I agree stickers will do the job quite nicely, but I am curious of how that would turn out so why not try it and post your results back here to let us know how it went.


----------



## BroJames (Jul 8, 2008)

Yes, I am sure others would like to know too. I would like to know for one. So keep us posted.


----------



## Fenrir (Mar 13, 2012)

Can you just do a stencil and spraypaint it on? If your logo isn't too detailed, you could just cut it out of stencil film. If it _is_ highly detailed or has too many pieces that would "fall out", you could get a silkscreen stencil made and just do a quickie tape-hinge to the side of a box, squeegee it, move it to the next one, and dump it in a bucket of thinner once you're done.

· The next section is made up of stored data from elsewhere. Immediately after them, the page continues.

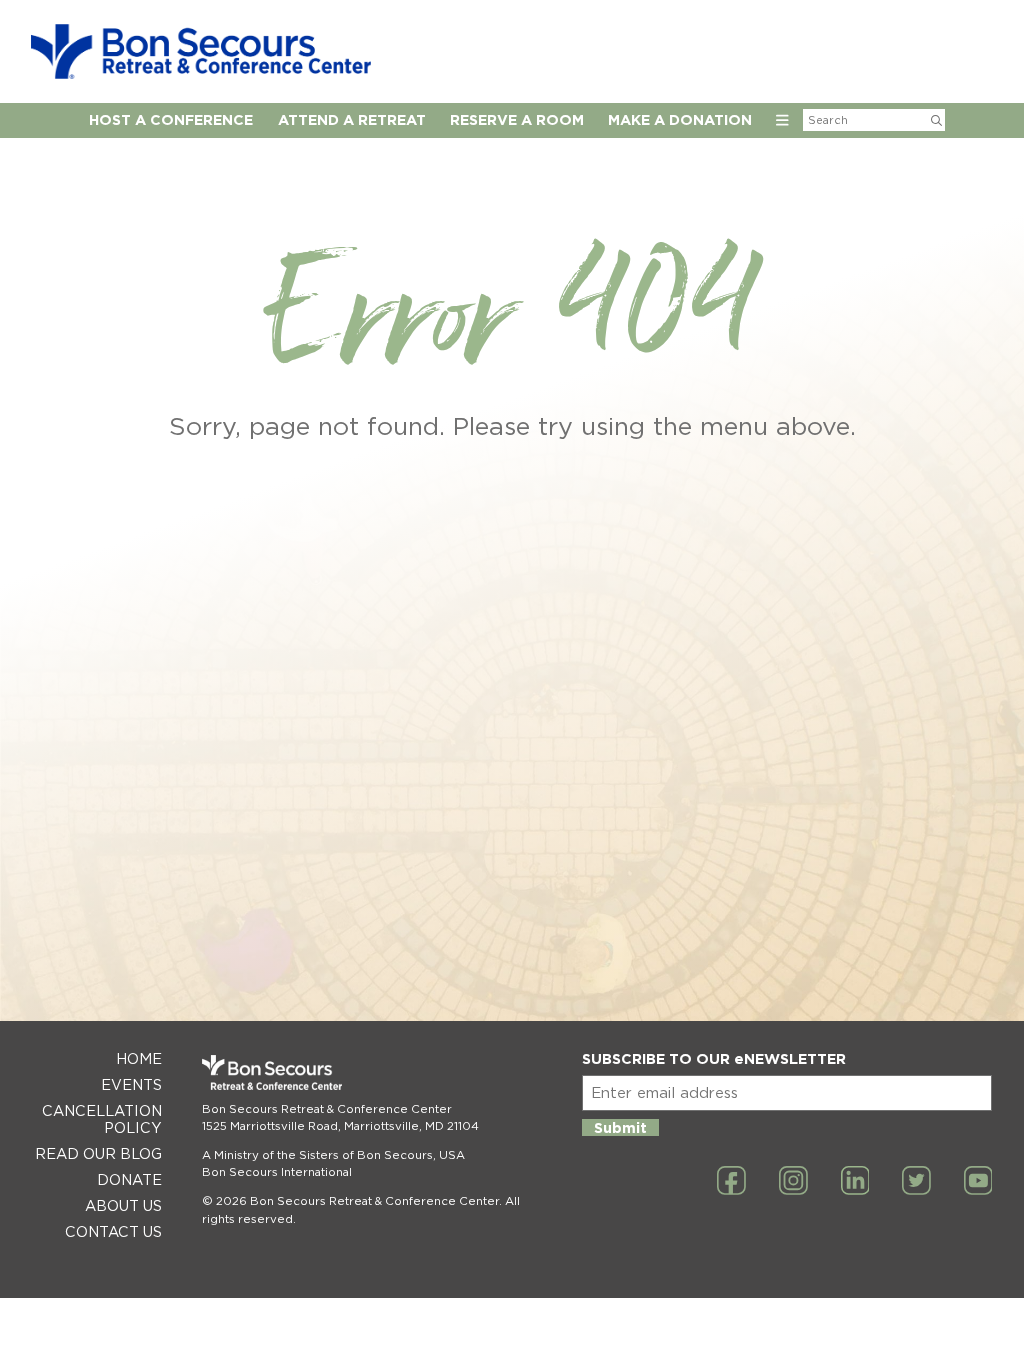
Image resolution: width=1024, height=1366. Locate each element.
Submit (620, 1127)
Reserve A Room (517, 119)
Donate (129, 1179)
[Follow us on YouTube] (978, 1182)
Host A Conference (171, 119)
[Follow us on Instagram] (793, 1182)
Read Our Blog (98, 1153)
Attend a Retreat (352, 119)
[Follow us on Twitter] (916, 1182)
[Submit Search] (936, 120)
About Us (123, 1205)
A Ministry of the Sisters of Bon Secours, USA (333, 1155)
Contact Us (113, 1231)
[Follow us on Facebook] (731, 1182)
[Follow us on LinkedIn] (855, 1182)
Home (139, 1058)
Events (131, 1084)
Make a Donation (680, 119)
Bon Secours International (277, 1172)
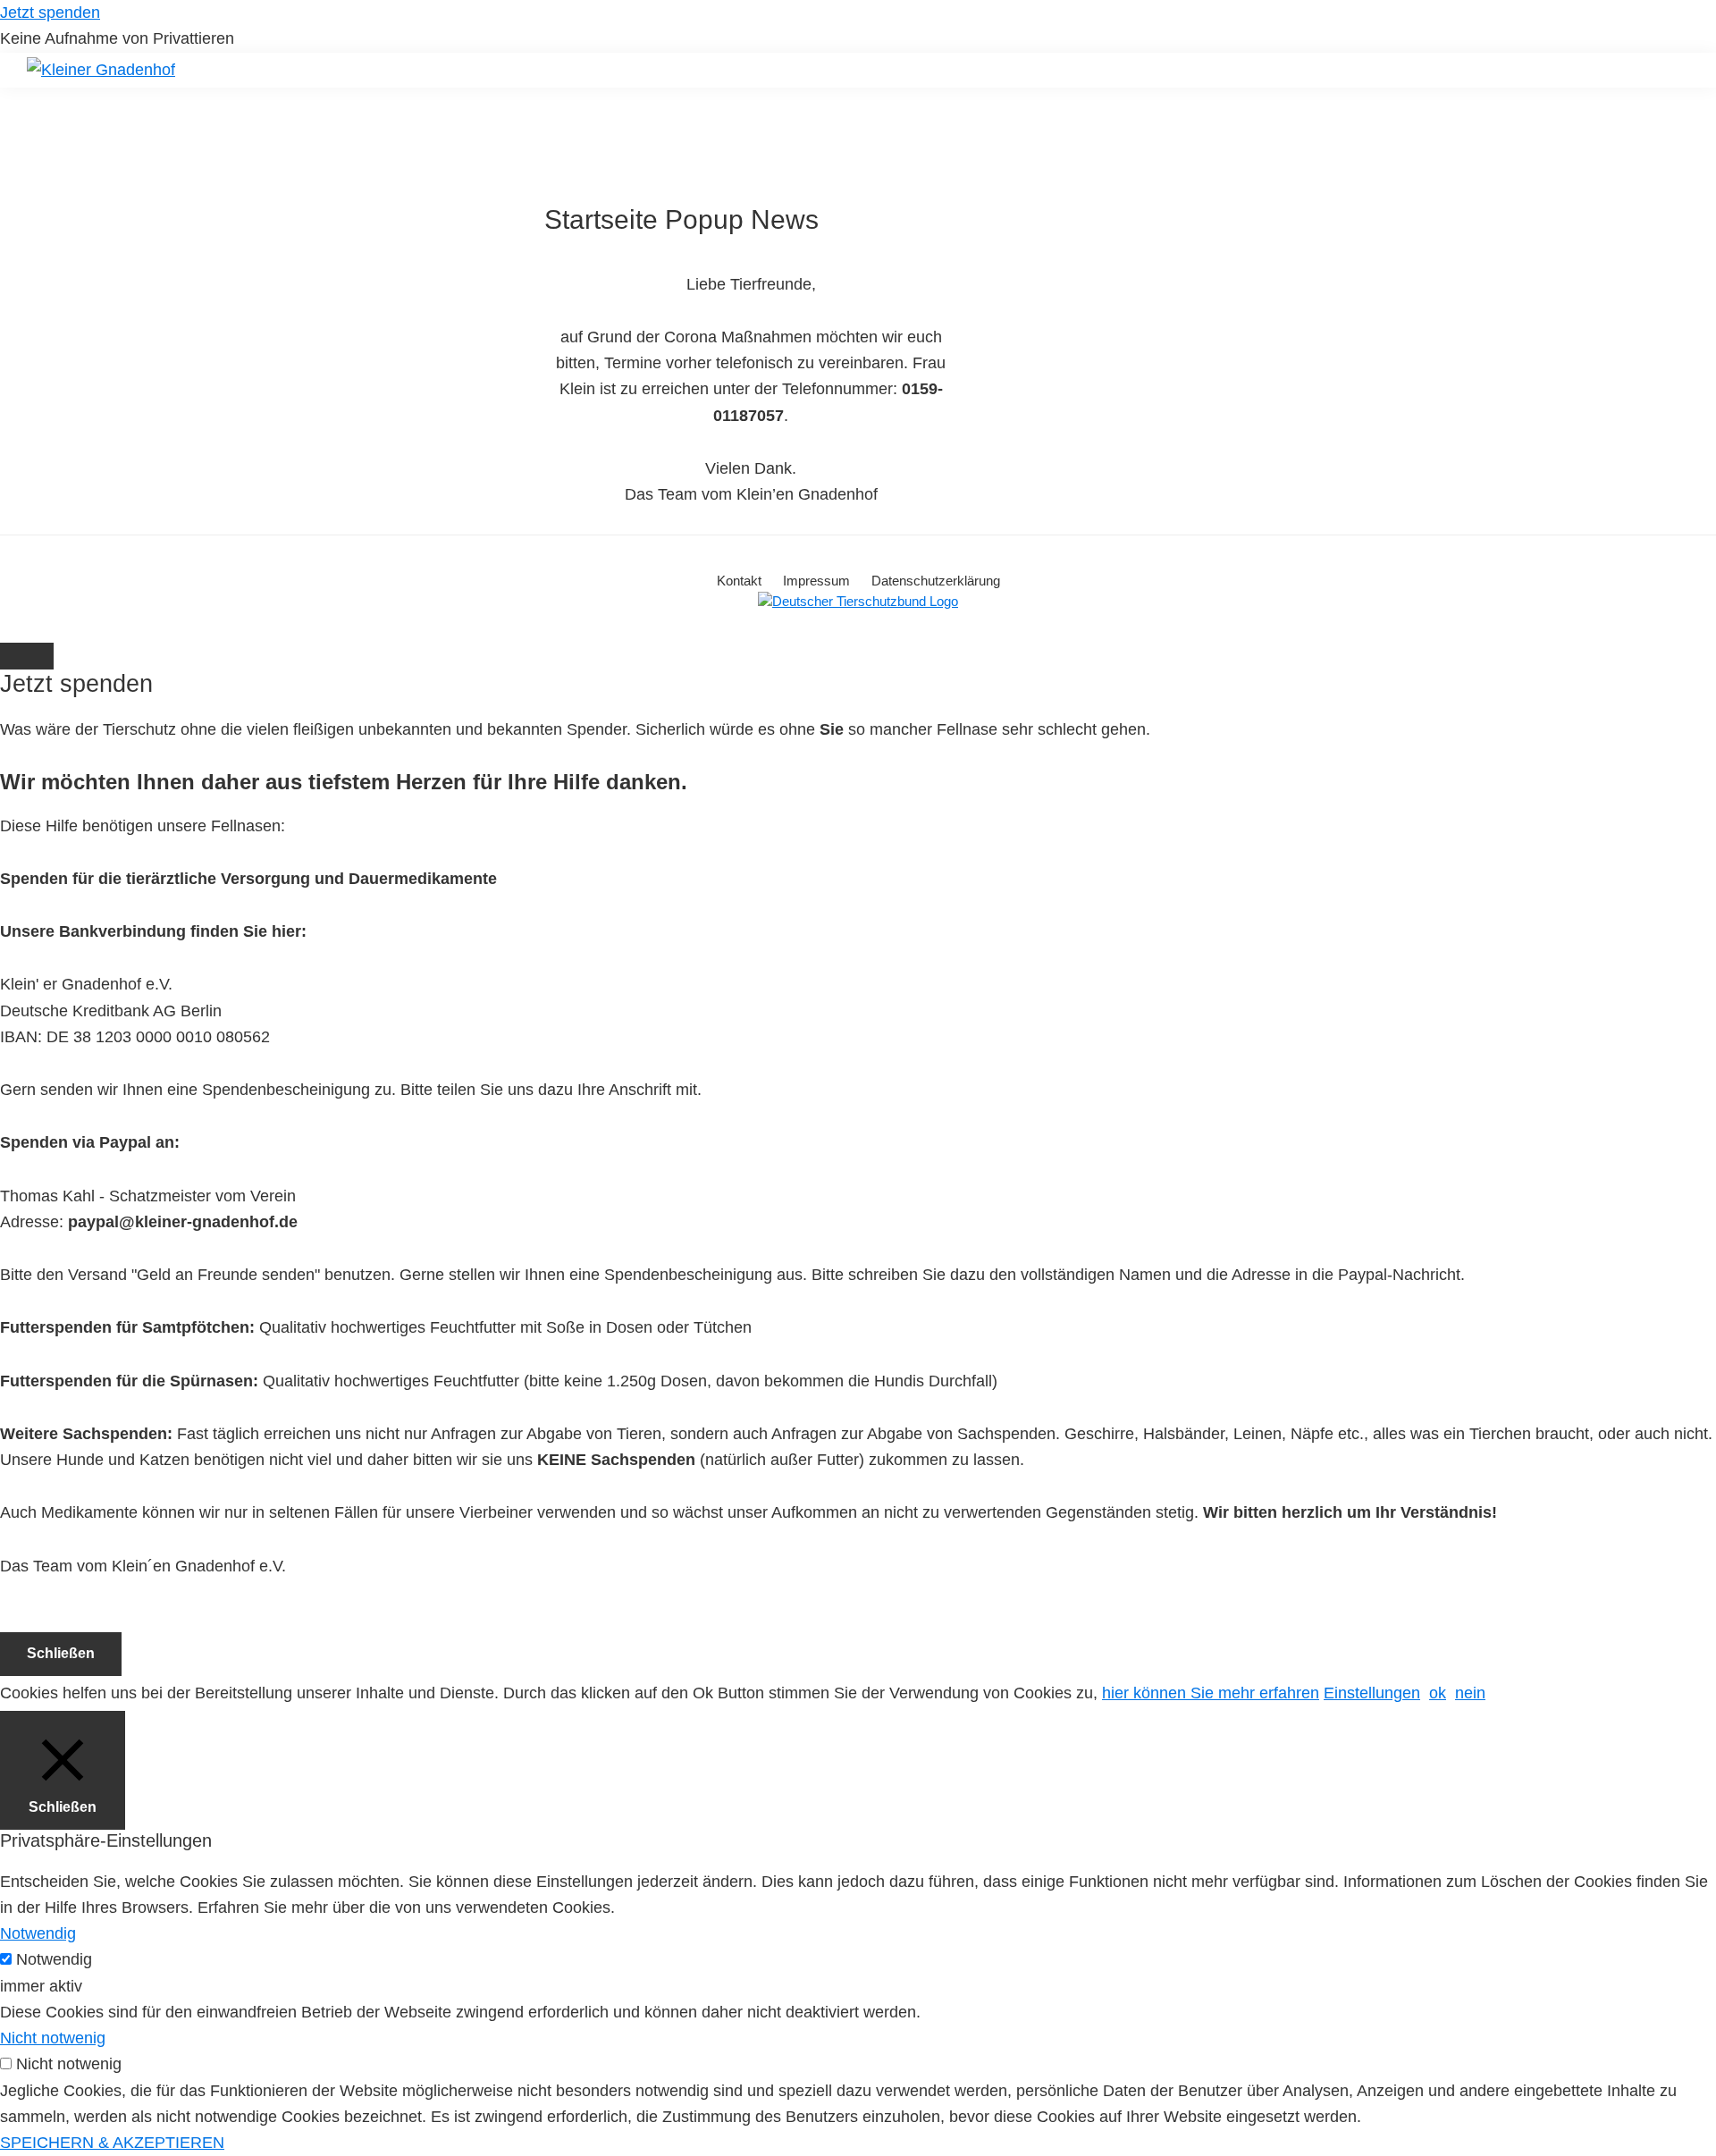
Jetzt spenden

Monochrome is fine, even big companies rarely have a full color logo printed on their boxes. If you go through a _lot_ of boxes, you may be better off having them custom made instead of spending the time doing it yourself, though I'm a fan of doing things myself just to learn something new, even if I'm not really saving much as long as it doesn't really hurt my bottom line. If you have your heart set on full color, you could print on labels (either clear or white) and contour-cut them to make them look better. You would then have to test the durability of the label, whether or not it half peels off or the ink rubs off while being tossed around by UP-Ex.

If you heat press remember that you're adding to your electric bill and wear and tear on your equipment with each box you make. Also I'm really not sure how well that would work.


----------